Photo by J. Remus on Unsplash


I would like to set up a trust in my mothers name. I am her POA and health advocate. Mom was able to get Medicaid this past May and my promise was to keep her in her home and avoid a nursing home. I was told that a trust allows the beneficiaries not to pay tax on the inheritance. The only asset mom has is her home and a few dollars in the bank. The trust specifies that the home will be equally divided once sold. Does the estate pay taxes on the proceeds from the sale of the home, or is it not taxable, since it’s in a trust? The home value is $350,000. Knowing this, would an irrevocable or revocable trust be best? She resides in New York.

Also, my elder brother is of the belief that in an irrevocable trust, one cannot get a home equity loan if needed. Is that true?


You have raised three issues: taxes, Medicaid, and a home equity loan. I will address each in turn.
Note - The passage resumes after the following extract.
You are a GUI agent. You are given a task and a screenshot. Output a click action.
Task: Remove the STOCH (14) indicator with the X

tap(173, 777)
With respect to taxes, you can create either a revocable trust or an irrevocable trust for your mother’s benefit. They both would avoid probate. Given the value of the home, there will be no estate or inheritance tax upon your mother’s death. In addition, upon your mother’s death, the house will receive what’s called a “step up” in basis, so there won’t be any capital gains tax upon your mother’s death. In short, whether you create a trust, or depending on which type you create, it will have no tax effect because your mother’s estate will not be subject to tax in any case. But either type of trust may make things easier by avoiding probate.
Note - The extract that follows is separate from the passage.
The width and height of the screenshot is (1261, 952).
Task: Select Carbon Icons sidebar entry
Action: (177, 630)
With respect to Medicaid, whether to use a revocable or irrevocable trust has more impact. Both would avoid probate and thus Medicaid estate recovery. They may or may not trigger a Medicaid transfer penalty. That depends on each state’s application of the rules, so you would need to consult with an experienced elder law attorney in New York to be sure.
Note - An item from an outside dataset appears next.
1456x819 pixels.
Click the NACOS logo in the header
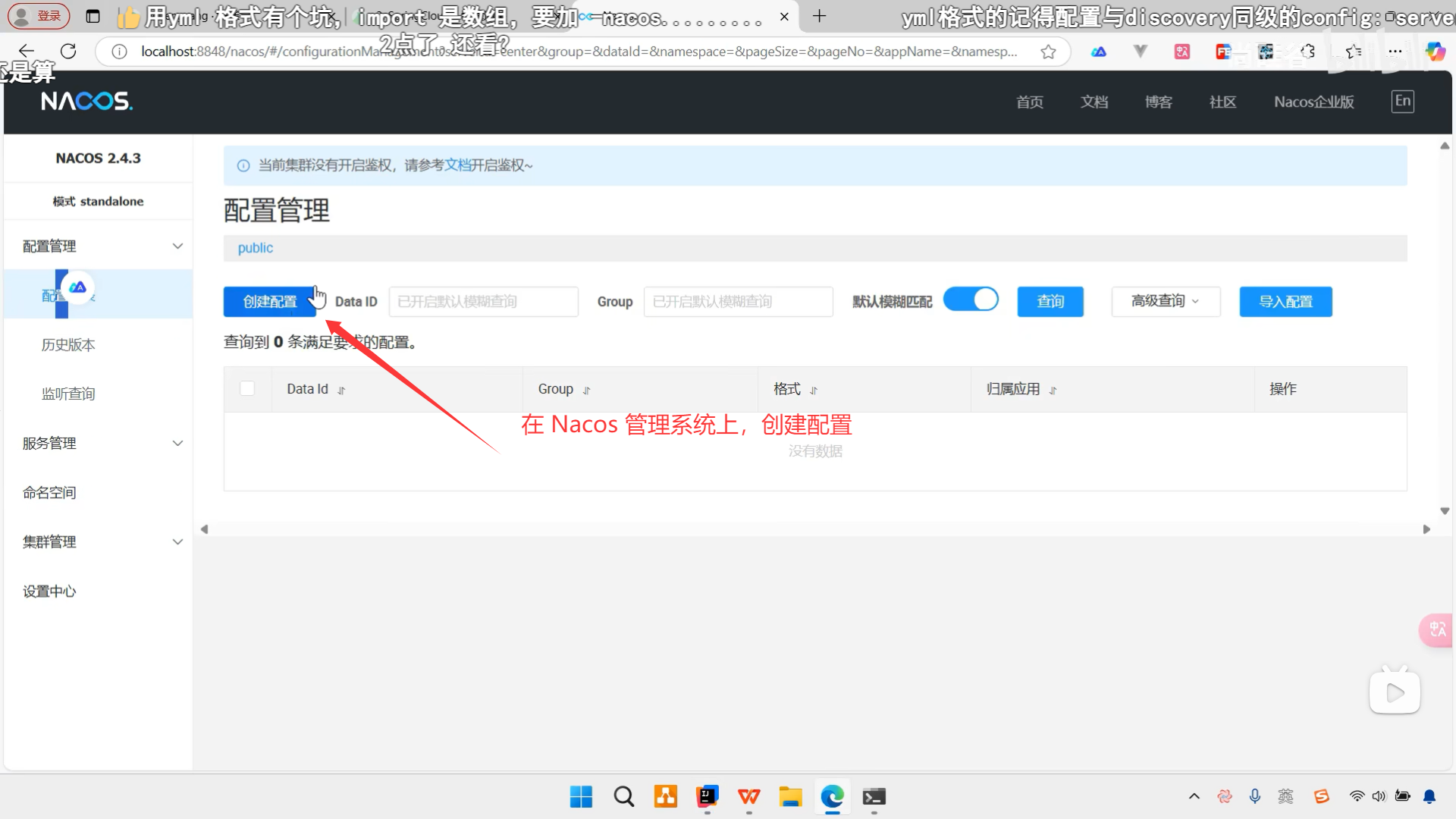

In terms of a home equity loan, your brother is right. You would not be able to borrow against the house in an irrevocable trust. A bank might also require you to remove the house from a revocable trust to get a loan. My advice would be to get the home equity loan first and then transfer the house into a revocable trust (assuming you determine it doesn’t cause any Medicaid problems in New York).


Related Articles:

What’s a “Step-Up” in Basis and Why Would You Want It?

Are Trust Assets Subject to Medicaid Estate Recovery?

Can We Take Out a Home Equity Loan on Our House in Trust?

Showing 2 comments
  • Gina

    Can the trustee’s in a irrevocable trust sell the grantor’s assets while living (homes, ira’s, etc)?

    • Harry Margolis

      Probably. I can’t be certain without seeing the trust itself, but in most cases the trustees have total control over management of the assets in trust. But be aware that this only applies to the assets actually owned by the trust. Trusts can’t own IRAs belonging to the grantor, so some of that assets you’re talking about probably haven’t been transferred to the trust.